Key Highlights
- Joe Lubin, co-founder of Ethereum, believes financial institutions and AI agents will catalyze the network’s upcoming expansion.
- Clearer regulatory frameworks are prompting banks and asset managers to develop blockchain-based infrastructure.
- Asset tokenization serves as a critical bridge bringing conventional financial products onto blockchain platforms.
- Autonomous AI agents will generate increased on-chain transactions through smart contract automation.
- Rapid settlement capabilities position blockchain technology as ideal infrastructure for institutions and automated systems.
Joe Lubin, co-founder of Ethereum, predicts the network will experience its next major expansion through institutional participation and AI agents. During a discussion with Cointelegraph’s Robert Baggs, Lubin emphasized how these two forces are converging to generate fresh demand for blockchain infrastructure.
Traditional Finance Embraces Blockchain Infrastructure
According to Lubin, improved regulatory frameworks have motivated institutions to deploy blockchain technology more aggressively. Financial institutions, wealth managers, and service providers are transitioning from experimental projects to production-ready systems. These developments include settlement platforms, custody solutions, and tokenized asset infrastructure.
Lubin argued that institutional players prioritize efficiency gains over investment speculation. Blockchain networks deliver always-available markets and accelerated settlement processes. They enable round-the-clock liquidity and simplified cross-border asset movement.
The Ethereum co-founder emphasized that blockchain represents an alternative to legacy financial systems. Current infrastructure depends on procedures that introduce friction and expense. Blockchain technology offers streamlined processing and settlement capabilities.

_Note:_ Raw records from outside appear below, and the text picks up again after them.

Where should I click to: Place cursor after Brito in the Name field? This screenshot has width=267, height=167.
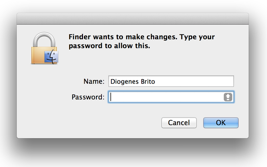156,82
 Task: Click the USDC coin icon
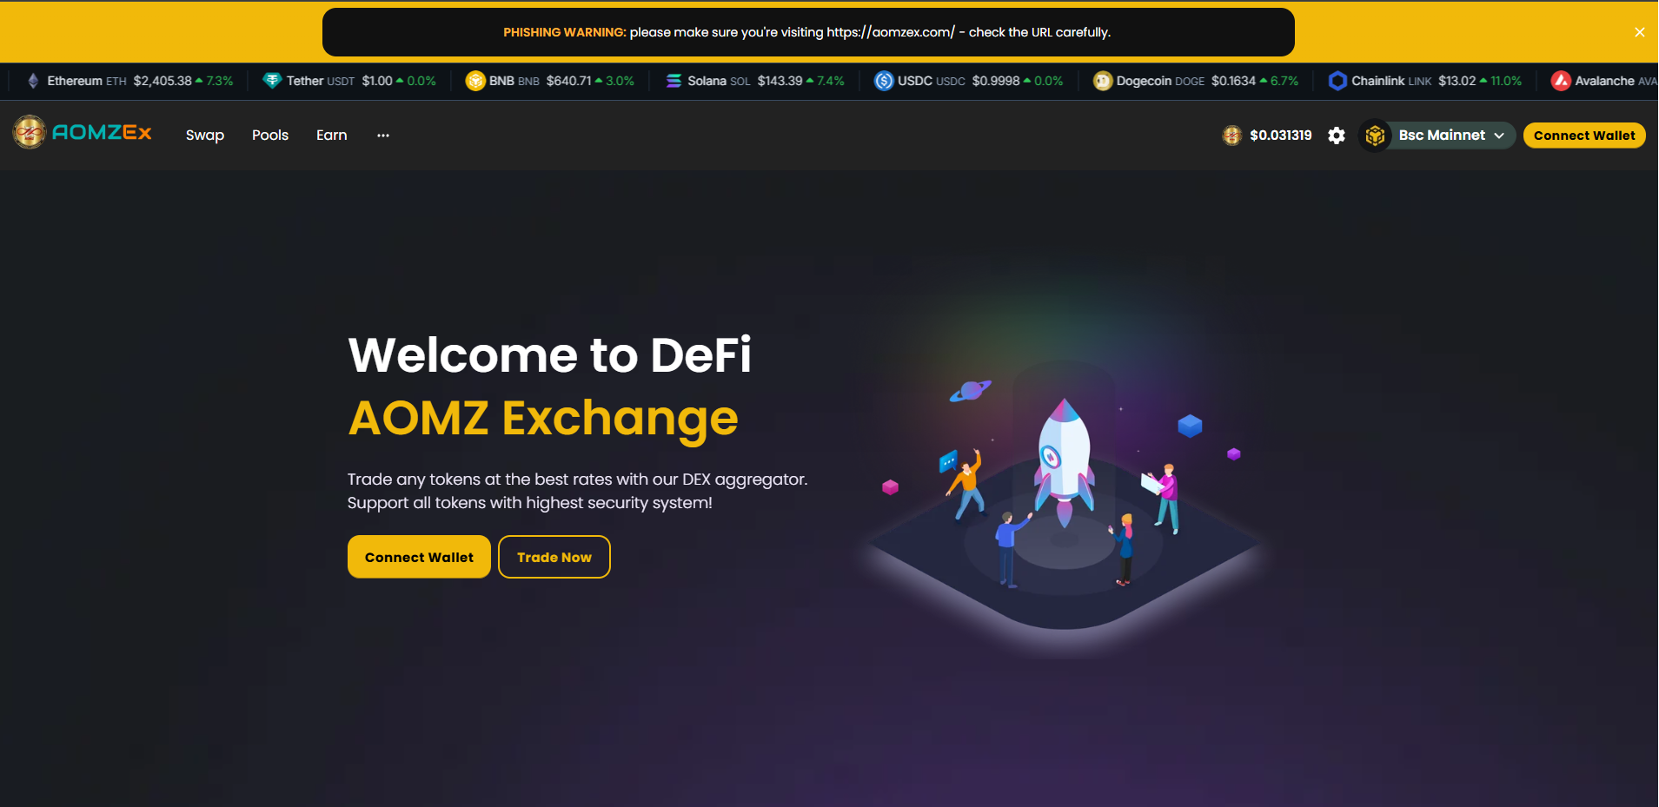[884, 81]
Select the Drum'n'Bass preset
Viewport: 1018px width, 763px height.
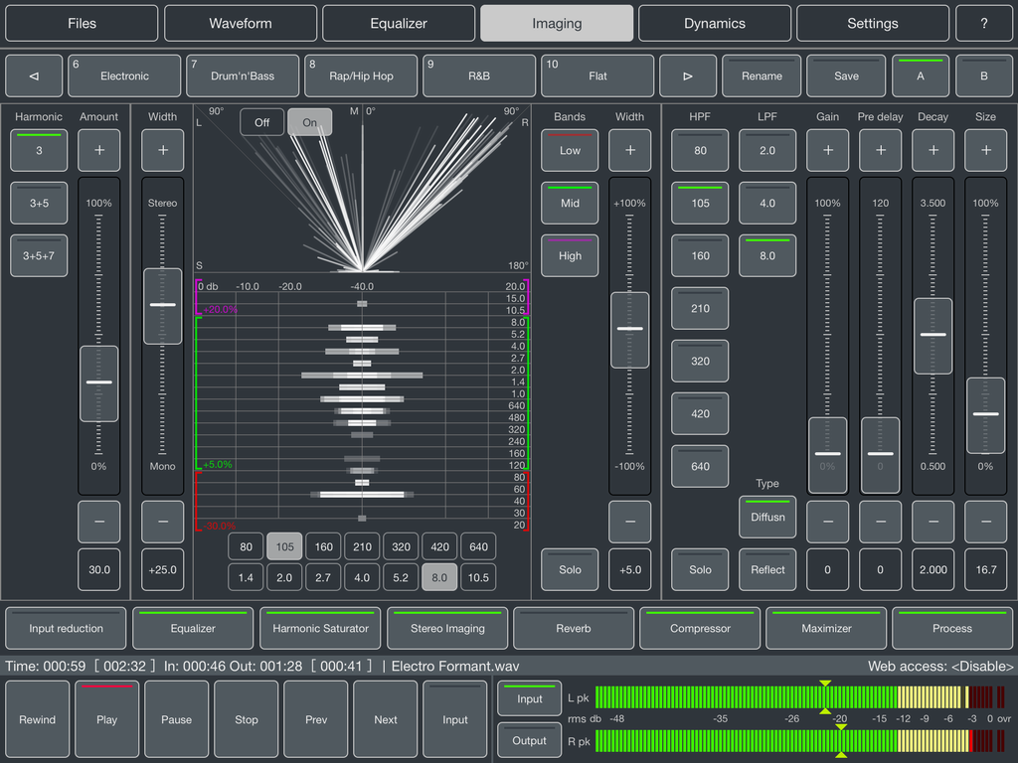tap(243, 76)
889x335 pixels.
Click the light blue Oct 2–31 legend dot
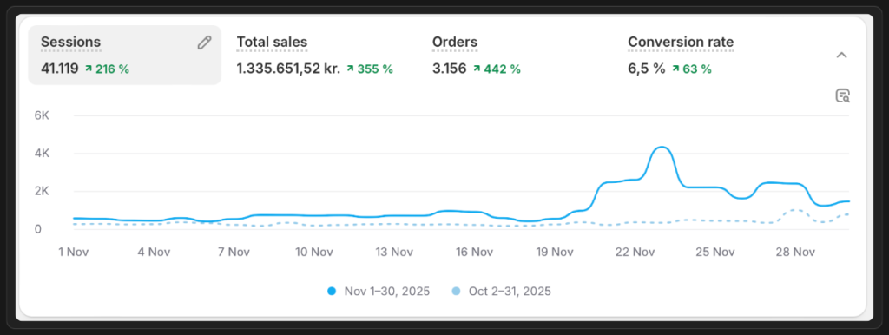click(456, 292)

Tokenization emerged as a central theme in Lubin’s analysis. He predicts growing migration of conventional assets to blockchain platforms. This transition may eventually blur the boundaries separating decentralized and traditional finance.

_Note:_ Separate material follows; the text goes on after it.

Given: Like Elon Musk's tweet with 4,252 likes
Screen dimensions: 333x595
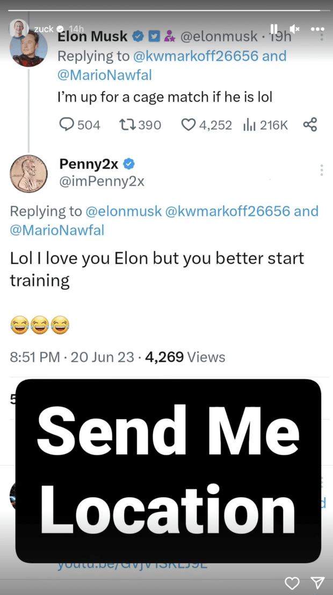Looking at the screenshot, I should click(188, 125).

His perspective reflects broader market trends toward tokenized real-world assets. Categories include government securities, managed funds, and corporate shares. Financial institutions are actively testing blockchain-enabled issuance and settlement frameworks.

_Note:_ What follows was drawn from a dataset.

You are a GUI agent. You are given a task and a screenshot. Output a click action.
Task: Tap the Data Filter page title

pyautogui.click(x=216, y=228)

Research conducted by EY-Parthenon alongside Coinbase revealed substantial institutional appetite for tokenized products. Among respondents expressing interest, 11% currently owned tokenized assets. An additional 61% anticipated future investments in this category.
Autonomous AI Systems Create New Blockchain Use Cases
Lubin also identified AI agents as an emerging driver of blockchain utilization. He anticipates significant growth in autonomous agent activity before 2026 concludes. These systems will execute transactions and engage with smart contracts independently.
He envisions an integrated economy where people and machines transact seamlessly on blockchain infrastructure. Within this framework, AI agents could oversee investment portfolios and handle microtransactions. Additional functions include trade execution and automated financial operations.
Lubin emphasized that machine-to-machine commerce demands dependable settlement mechanisms. Decentralized networks offer transparency and verifiability for these interactions. Blockchain platforms therefore provide essential infrastructure for expanding agent-driven economic activity.
He drew connections between institutional uptake and AI adoption through settlement requirements. Financial operations increasingly function continuously. Consequently, rapid transaction finality delivers greater value to both traditional institutions and software-based agents.
Throughout the conversation, Lubin characterized cryptocurrency’s journey as an extended infrastructure development cycle. He described the industry’s progression through phases of “gestation, infancy, childhood, and early adolescence.” Widespread adoption, he suggested, remains in its initial stages.
Previous market cycles primarily engaged cryptocurrency enthusiasts and early adopters. Upcoming growth will likely stem from institutional players, tokenized securities, AI agents, and consumer-facing applications. These constituencies represent the intended beneficiaries of blockchain technology from its inception.